Page MenuHomePhabricator

Babel AutoCreate should check for duplicate categories
Closed, DeclinedPublic

Description

On enwiki, [[User:Babel AutoCreate]] has been creating several duplicate categories. The categories differ only in capitalisation, for example:

https://en.wikipedia.org/wiki/Category:User_En

which is a duplicate of

https://en.wikipedia.org/wiki/Category:User_en

This seems to depend on what capitalisation users use in their #babel invocations. (More on this specific point at bug 61993.)

I have blocked the Babel AutoCreate account on enwiki because of this issue, but if there is a way round it I would be happy to unblock.

As well as the fix I suggested in bug 61993, I think Babel should check for possible duplicate categories at different capitalisations, and avoid automatically creating categories for which it finds a match.

Let's say a user uses a Babel invocation of {{#babel: Xyz}}. Before creating the category "User Xyz", Babel should check for the existing categories "User xyz" and "User XYZ". Checking things like "xYz" probably wouldn't be necessary. However, it would be worth checking regional variations like "xyz-ab" versus "xyz-AB". This has been an issue with enwiki's [[Category:User en-gb]] and [[Category:User en-GB]].

If duplication checking is implemented, I would suggest getting Babel AutoCreate to log possible duplicates to its user page or a user subpage so that they can be checked by a human and created manually if necessary.

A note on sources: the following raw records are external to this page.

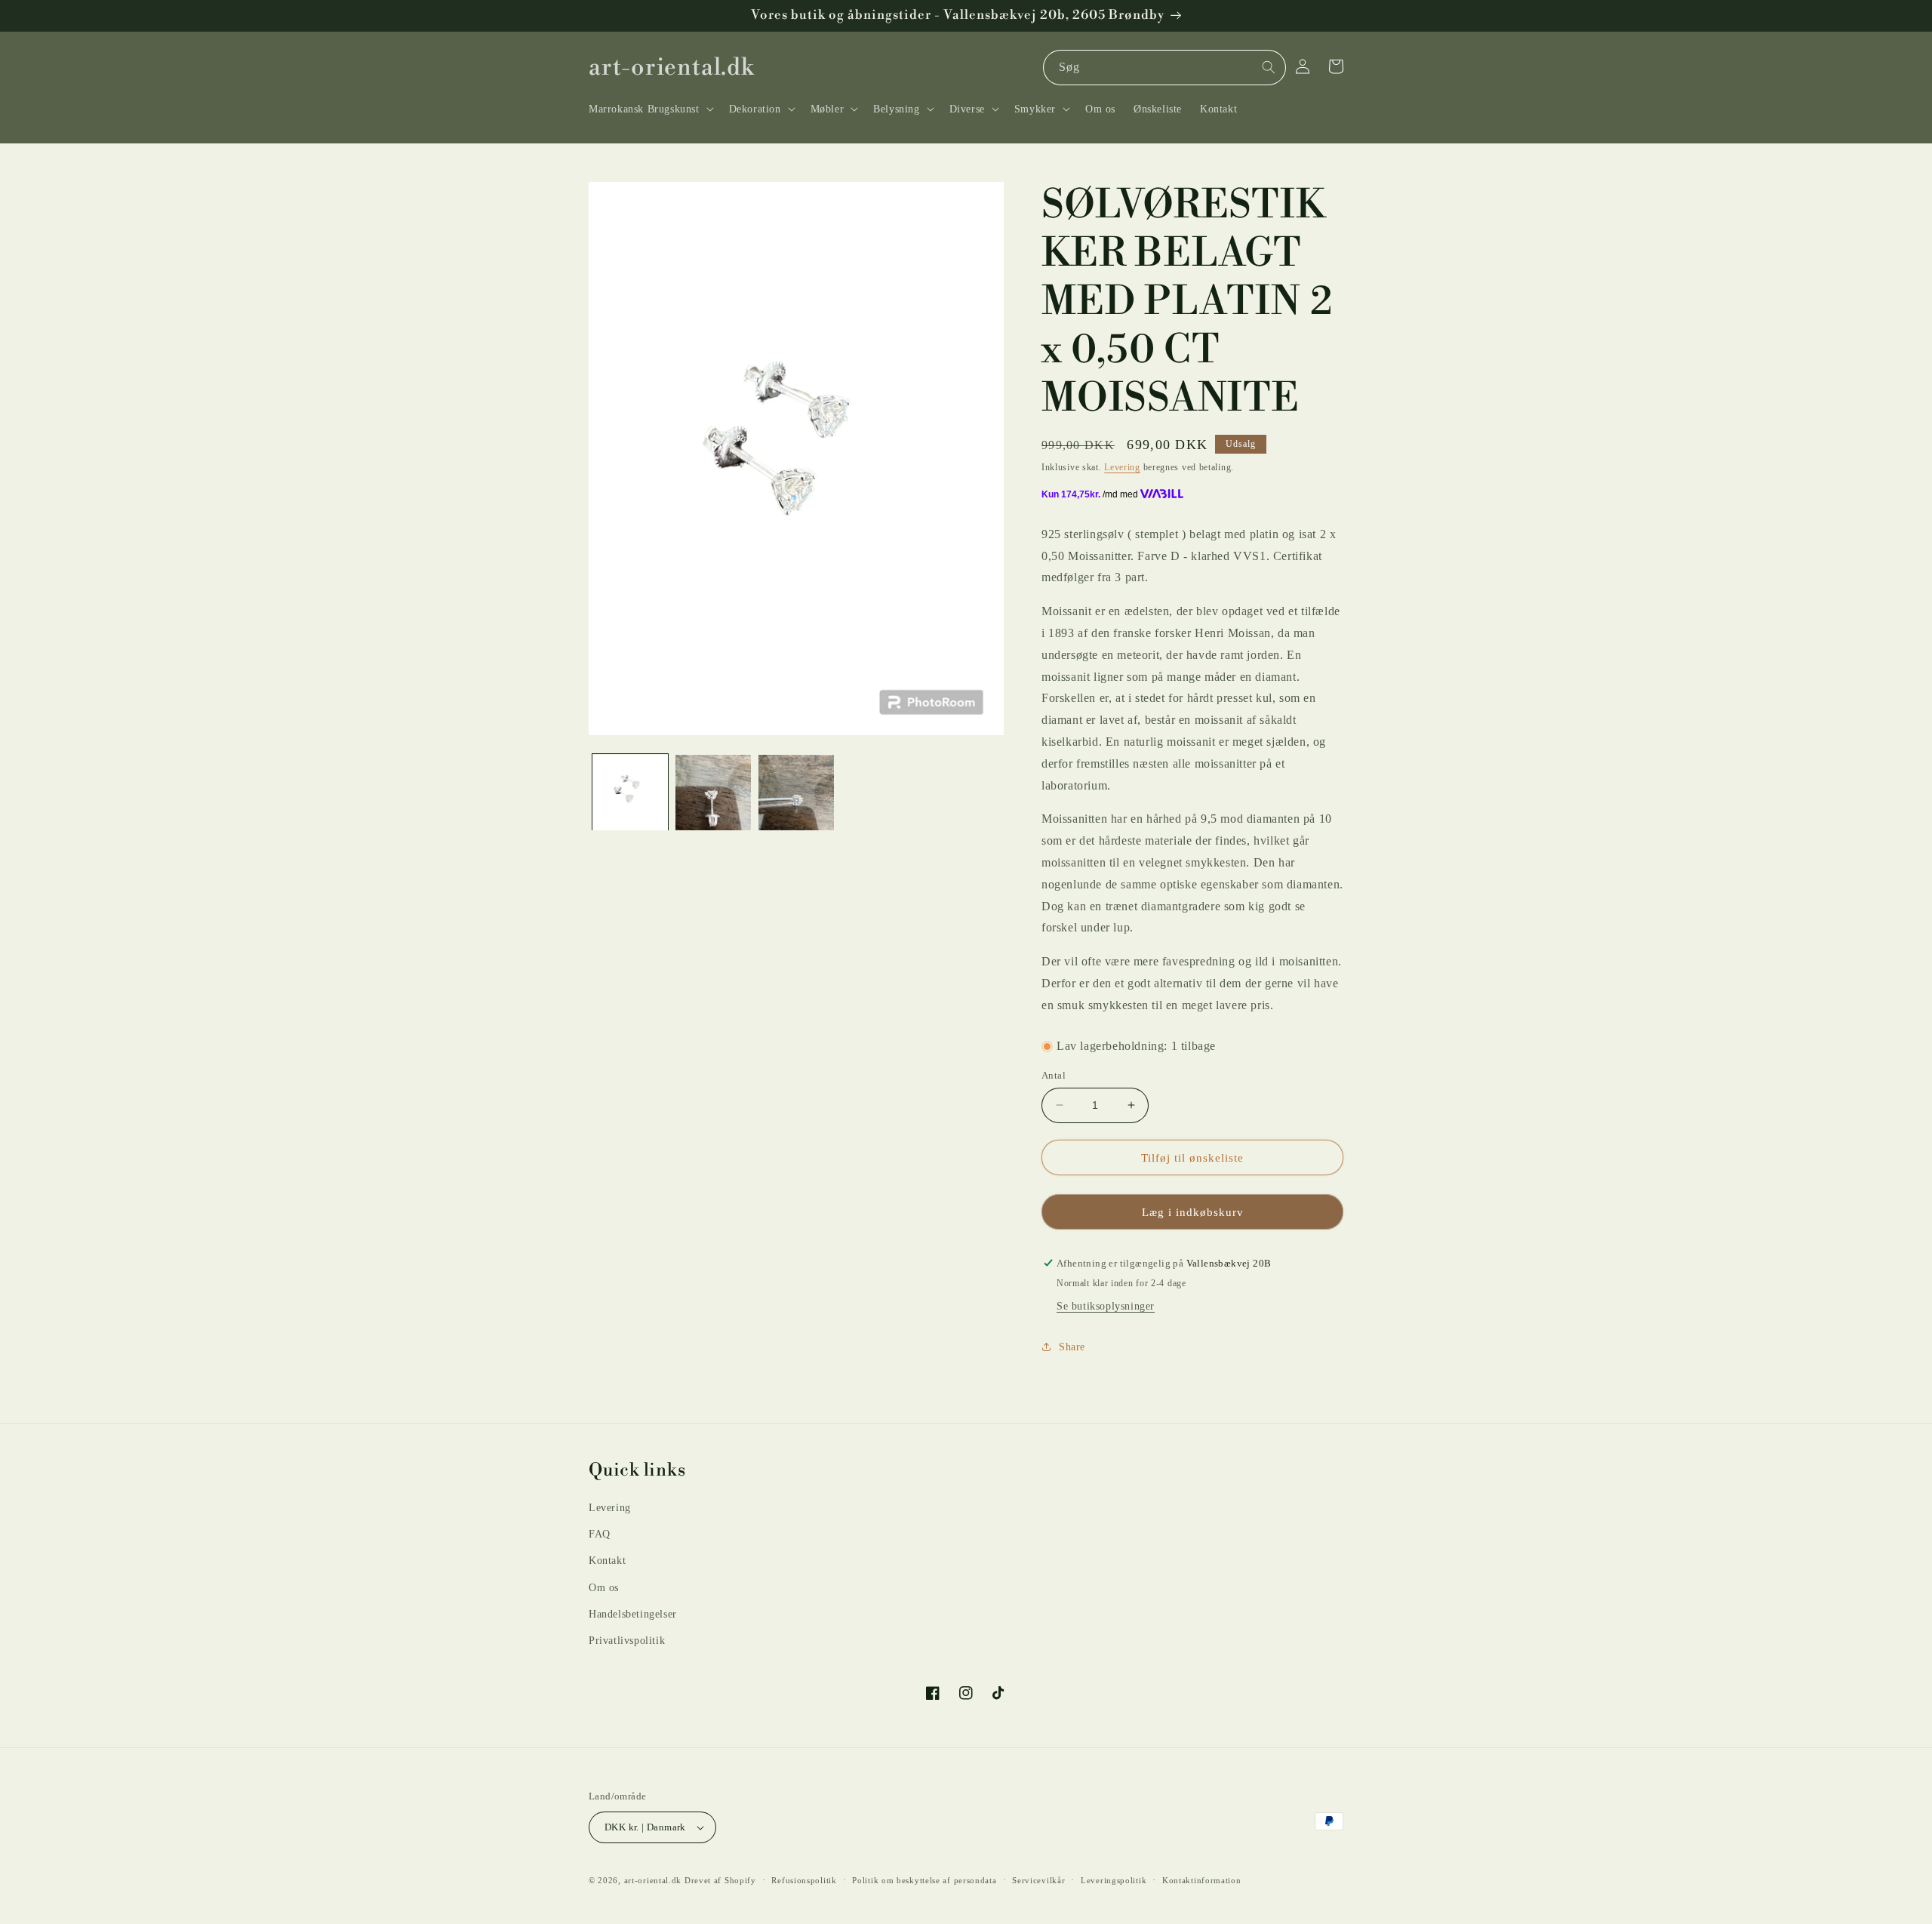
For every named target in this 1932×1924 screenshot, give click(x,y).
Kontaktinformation (1201, 1880)
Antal (1053, 1075)
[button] (650, 109)
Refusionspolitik (803, 1880)
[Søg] (1268, 67)
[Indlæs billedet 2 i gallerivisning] (713, 792)
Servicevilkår (1038, 1880)
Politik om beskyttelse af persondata (924, 1880)
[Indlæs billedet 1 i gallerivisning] (630, 792)
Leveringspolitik (1113, 1880)
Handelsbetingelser (633, 1614)
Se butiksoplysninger (1106, 1306)
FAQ (600, 1534)
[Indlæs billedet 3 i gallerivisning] (796, 792)
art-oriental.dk (653, 1880)
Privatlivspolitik (627, 1640)
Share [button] (1072, 1347)
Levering (1122, 467)
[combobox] (1164, 68)
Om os (604, 1587)
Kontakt (607, 1560)
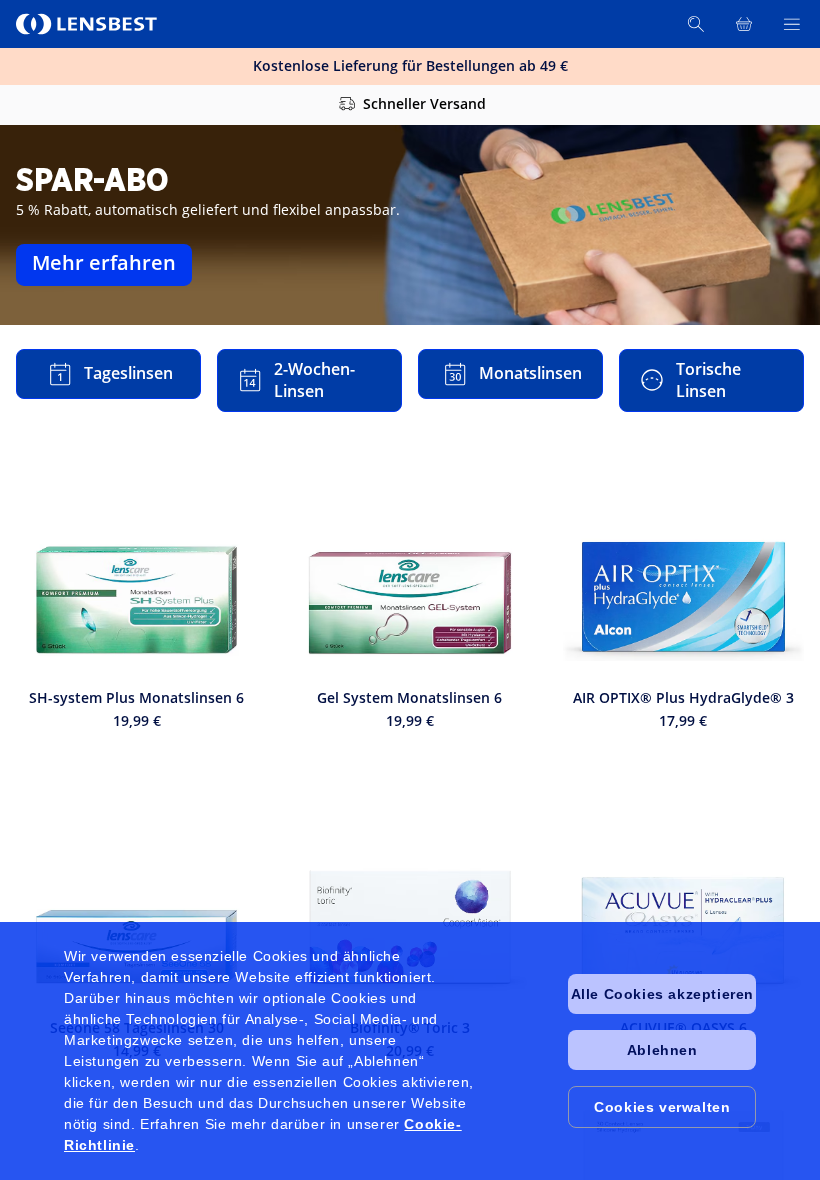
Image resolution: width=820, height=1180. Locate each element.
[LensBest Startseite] (88, 24)
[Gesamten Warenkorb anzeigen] (744, 24)
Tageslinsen (128, 373)
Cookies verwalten (662, 1107)
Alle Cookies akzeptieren (662, 994)
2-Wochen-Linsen (314, 380)
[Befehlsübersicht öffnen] (792, 24)
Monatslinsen (530, 373)
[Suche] (696, 24)
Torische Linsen (708, 380)
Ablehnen (662, 1050)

This bug might be fixed by fixing bug 61993, but the code would be more robust if there was an explicit check for duplicate categories as well. An explicit check would avoid the same problem happening in the future if category code capitalisation was made configurable, for example.


Version: unspecified
Severity: normal

Details

Reference
bz61994

Event Timeline

bzimport raised the priority of this task from to Medium.Nov 22 2014, 3:00 AM
bzimport set Reference to bz61994.
bzimport added a subscriber: Unknown Object (MLST).

I think it should still create the alternate case duplicate category, but I think it should know that it is an alternate duplicate case category and create it as a category redirect to the proper case. Doing this <s>will</s>should allow the other existing bot to re-categorize those mis-cased instances to the proper category.

Part of this might be resolved by fixing T63993. I think that language codes should be lowercase by default.

T63993 will fix most of the cases. This task is asking too much IMHO.

TTO subscribed.

Per Ricordisamoa.